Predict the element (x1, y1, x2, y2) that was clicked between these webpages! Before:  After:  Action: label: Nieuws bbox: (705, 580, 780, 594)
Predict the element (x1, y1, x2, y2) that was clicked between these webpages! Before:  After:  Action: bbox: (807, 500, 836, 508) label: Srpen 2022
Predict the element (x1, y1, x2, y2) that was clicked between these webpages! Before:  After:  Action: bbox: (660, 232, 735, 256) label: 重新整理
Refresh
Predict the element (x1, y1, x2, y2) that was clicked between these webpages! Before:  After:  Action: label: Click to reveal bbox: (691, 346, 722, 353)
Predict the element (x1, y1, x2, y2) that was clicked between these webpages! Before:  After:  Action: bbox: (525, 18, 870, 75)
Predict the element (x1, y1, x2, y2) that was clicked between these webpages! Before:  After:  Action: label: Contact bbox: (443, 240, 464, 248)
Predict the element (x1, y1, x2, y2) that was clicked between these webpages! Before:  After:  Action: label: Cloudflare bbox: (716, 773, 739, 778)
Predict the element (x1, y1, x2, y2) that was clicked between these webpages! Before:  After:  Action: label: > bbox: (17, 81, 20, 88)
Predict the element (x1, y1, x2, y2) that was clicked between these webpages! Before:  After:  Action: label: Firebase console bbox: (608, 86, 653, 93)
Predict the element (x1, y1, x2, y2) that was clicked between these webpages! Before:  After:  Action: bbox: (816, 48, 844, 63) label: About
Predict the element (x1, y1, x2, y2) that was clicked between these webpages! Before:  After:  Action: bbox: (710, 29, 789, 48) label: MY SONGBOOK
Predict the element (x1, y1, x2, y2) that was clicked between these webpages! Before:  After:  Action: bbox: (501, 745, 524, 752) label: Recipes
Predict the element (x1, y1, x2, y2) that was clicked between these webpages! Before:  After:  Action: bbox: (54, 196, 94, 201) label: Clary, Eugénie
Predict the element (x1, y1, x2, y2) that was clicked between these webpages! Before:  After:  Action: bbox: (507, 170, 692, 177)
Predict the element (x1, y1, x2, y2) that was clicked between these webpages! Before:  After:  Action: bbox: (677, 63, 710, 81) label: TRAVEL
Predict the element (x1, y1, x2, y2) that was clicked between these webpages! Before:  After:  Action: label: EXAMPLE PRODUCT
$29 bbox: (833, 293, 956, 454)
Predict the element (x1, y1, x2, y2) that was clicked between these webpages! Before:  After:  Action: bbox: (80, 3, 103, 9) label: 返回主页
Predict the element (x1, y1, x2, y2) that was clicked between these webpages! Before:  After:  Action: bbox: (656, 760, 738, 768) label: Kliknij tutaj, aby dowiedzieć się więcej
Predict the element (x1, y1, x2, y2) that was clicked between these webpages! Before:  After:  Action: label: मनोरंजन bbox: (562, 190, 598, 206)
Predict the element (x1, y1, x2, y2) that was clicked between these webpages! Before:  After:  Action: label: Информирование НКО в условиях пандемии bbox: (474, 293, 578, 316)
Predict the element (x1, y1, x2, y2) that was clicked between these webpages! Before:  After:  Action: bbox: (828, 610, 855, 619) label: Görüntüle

************

REQUISITOS DA TAREFA
Transforme todas as linhas acima em uma tabela Markdown com as colunas "Número" e "Linha", pondo em cada fileira o número de ordem e a linha correspondente, sem incluir linhas em branco.

RESULTADO DA TAREFA
| Número | Linha |
|---|---|
| 1 | Predict the element (x1, y1, x2, y2) that was clicked between these webpages! Before:  After:  Action: label: Nieuws bbox: (705, 580, 780, 594) |
| 2 | Predict the element (x1, y1, x2, y2) that was clicked between these webpages! Before:  After:  Action: bbox: (807, 500, 836, 508) label: Srpen 2022 |
| 3 | Predict the element (x1, y1, x2, y2) that was clicked between these webpages! Before:  After:  Action: bbox: (660, 232, 735, 256) label: 重新整理 |
| 4 | Refresh |
| 5 | Predict the element (x1, y1, x2, y2) that was clicked between these webpages! Before:  After:  Action: label: Click to reveal bbox: (691, 346, 722, 353) |
| 6 | Predict the element (x1, y1, x2, y2) that was clicked between these webpages! Before:  After:  Action: bbox: (525, 18, 870, 75) |
| 7 | Predict the element (x1, y1, x2, y2) that was clicked between these webpages! Before:  After:  Action: label: Contact bbox: (443, 240, 464, 248) |
| 8 | Predict the element (x1, y1, x2, y2) that was clicked between these webpages! Before:  After:  Action: label: Cloudflare bbox: (716, 773, 739, 778) |
| 9 | Predict the element (x1, y1, x2, y2) that was clicked between these webpages! Before:  After:  Action: label: > bbox: (17, 81, 20, 88) |
| 10 | Predict the element (x1, y1, x2, y2) that was clicked between these webpages! Before:  After:  Action: label: Firebase console bbox: (608, 86, 653, 93) |
| 11 | Predict the element (x1, y1, x2, y2) that was clicked between these webpages! Before:  After:  Action: bbox: (816, 48, 844, 63) label: About |
| 12 | Predict the element (x1, y1, x2, y2) that was clicked between these webpages! Before:  After:  Action: bbox: (710, 29, 789, 48) label: MY SONGBOOK |
| 13 | Predict the element (x1, y1, x2, y2) that was clicked between these webpages! Before:  After:  Action: bbox: (501, 745, 524, 752) label: Recipes |
| 14 | Predict the element (x1, y1, x2, y2) that was clicked between these webpages! Before:  After:  Action: bbox: (54, 196, 94, 201) label: Clary, Eugénie |
| 15 | Predict the element (x1, y1, x2, y2) that was clicked between these webpages! Before:  After:  Action: bbox: (507, 170, 692, 177) |
| 16 | Predict the element (x1, y1, x2, y2) that was clicked between these webpages! Before:  After:  Action: bbox: (677, 63, 710, 81) label: TRAVEL |
| 17 | Predict the element (x1, y1, x2, y2) that was clicked between these webpages! Before:  After:  Action: label: EXAMPLE PRODUCT |
| 18 | $29 bbox: (833, 293, 956, 454) |
| 19 | Predict the element (x1, y1, x2, y2) that was clicked between these webpages! Before:  After:  Action: bbox: (80, 3, 103, 9) label: 返回主页 |
| 20 | Predict the element (x1, y1, x2, y2) that was clicked between these webpages! Before:  After:  Action: bbox: (656, 760, 738, 768) label: Kliknij tutaj, aby dowiedzieć się więcej |
| 21 | Predict the element (x1, y1, x2, y2) that was clicked between these webpages! Before:  After:  Action: label: मनोरंजन bbox: (562, 190, 598, 206) |
| 22 | Predict the element (x1, y1, x2, y2) that was clicked between these webpages! Before:  After:  Action: label: Информирование НКО в условиях пандемии bbox: (474, 293, 578, 316) |
| 23 | Predict the element (x1, y1, x2, y2) that was clicked between these webpages! Before:  After:  Action: bbox: (828, 610, 855, 619) label: Görüntüle |